Problem to solve
From the records, pick out and copy each line containing "agent".

Source material
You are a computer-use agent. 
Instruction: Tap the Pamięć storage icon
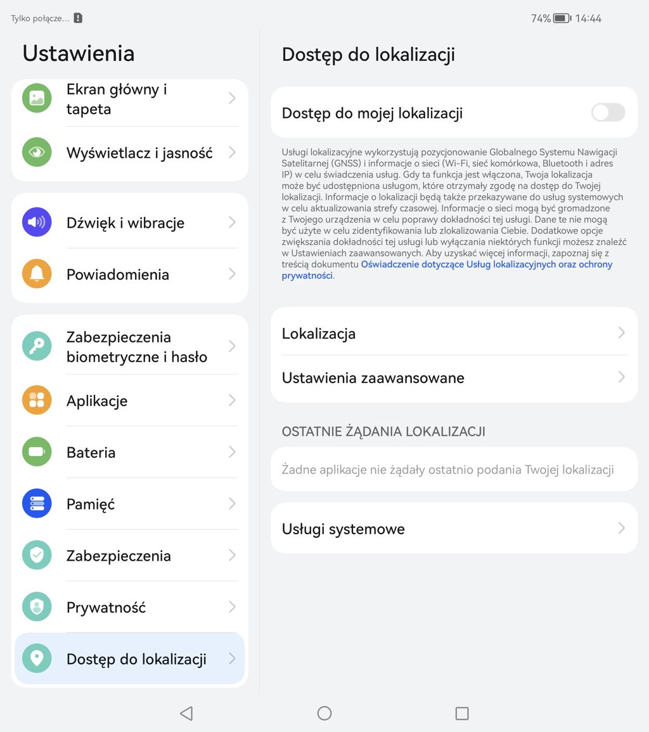tap(37, 504)
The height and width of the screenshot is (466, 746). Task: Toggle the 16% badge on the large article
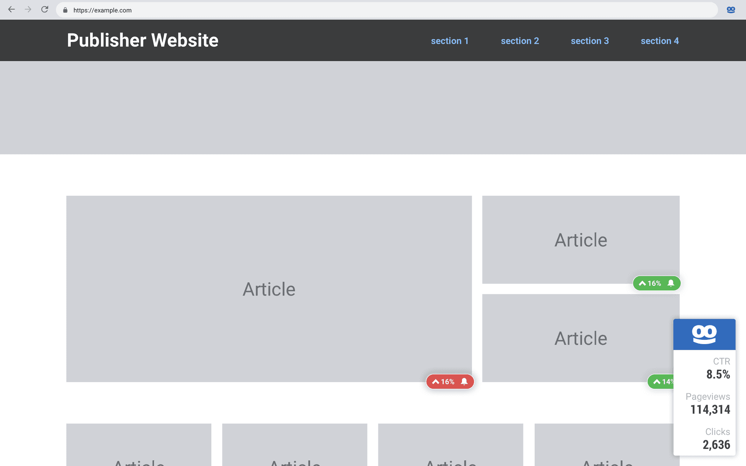point(450,382)
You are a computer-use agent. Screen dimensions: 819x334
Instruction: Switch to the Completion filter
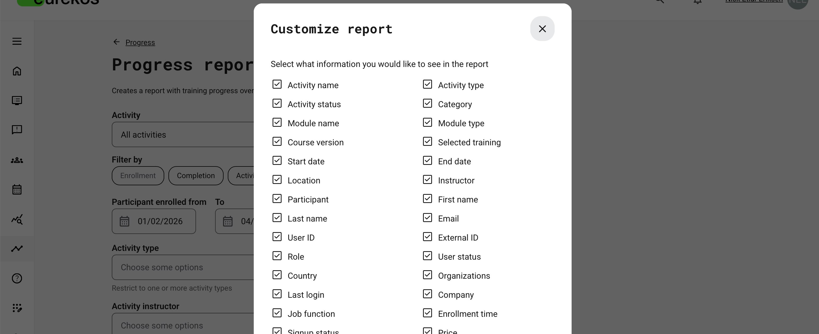pyautogui.click(x=196, y=175)
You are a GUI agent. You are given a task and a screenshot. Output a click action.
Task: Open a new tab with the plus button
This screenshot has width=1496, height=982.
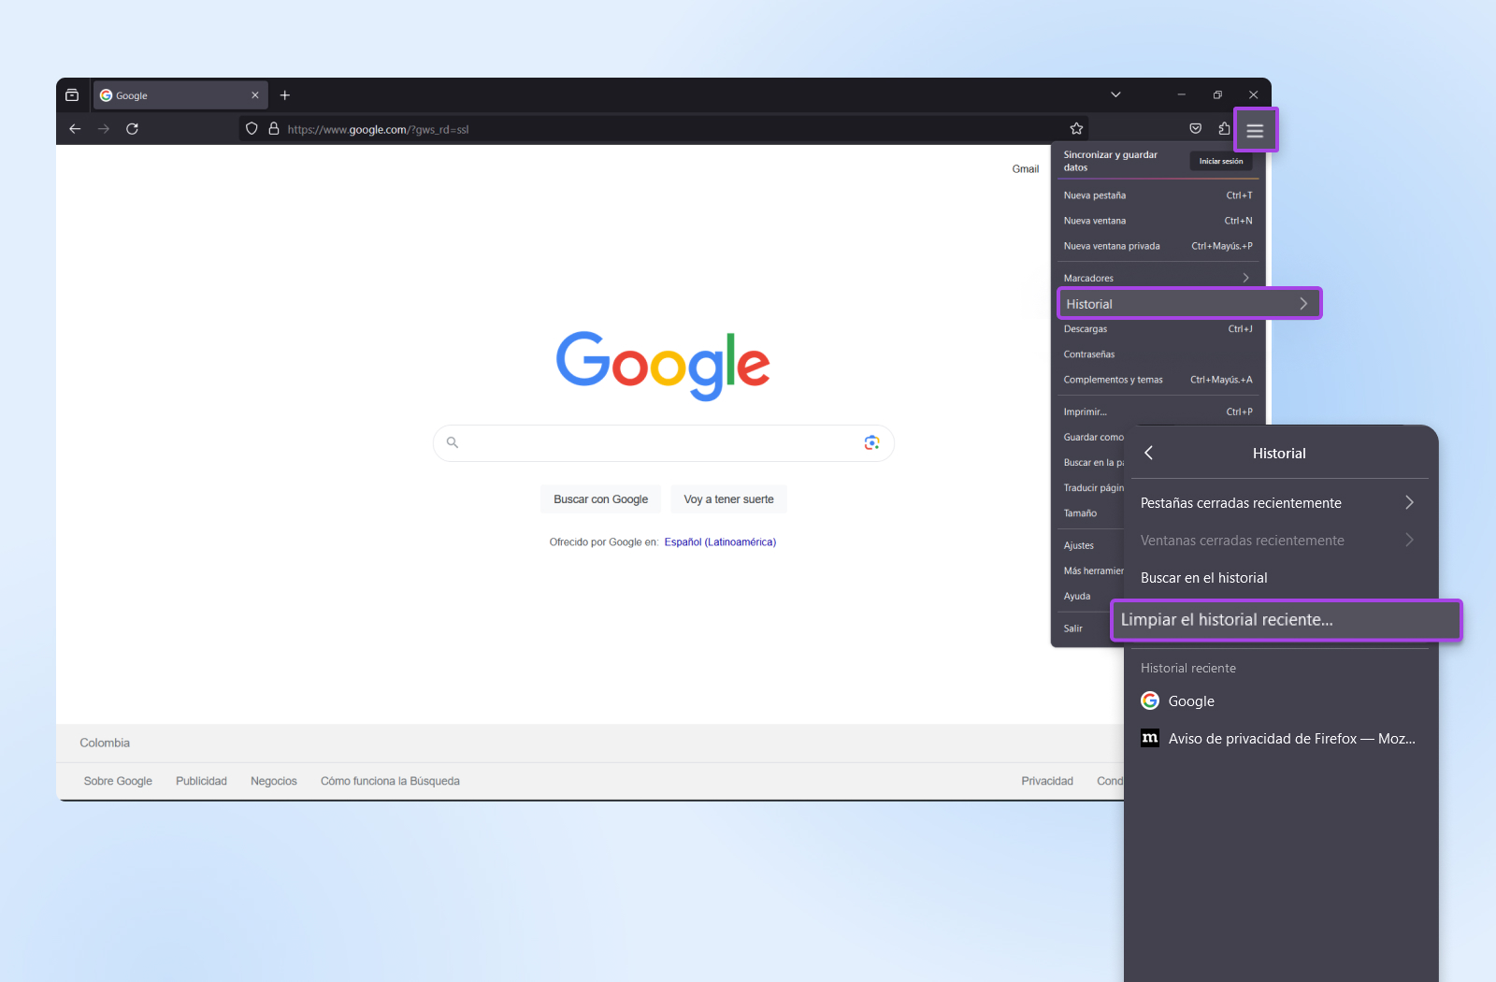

Answer to this exercise
You are a computer-use agent. 
You are a computer-use agent. Screen dimensions: 819x334
You are a GUI agent. You are given a task and a screenshot. Output a click action.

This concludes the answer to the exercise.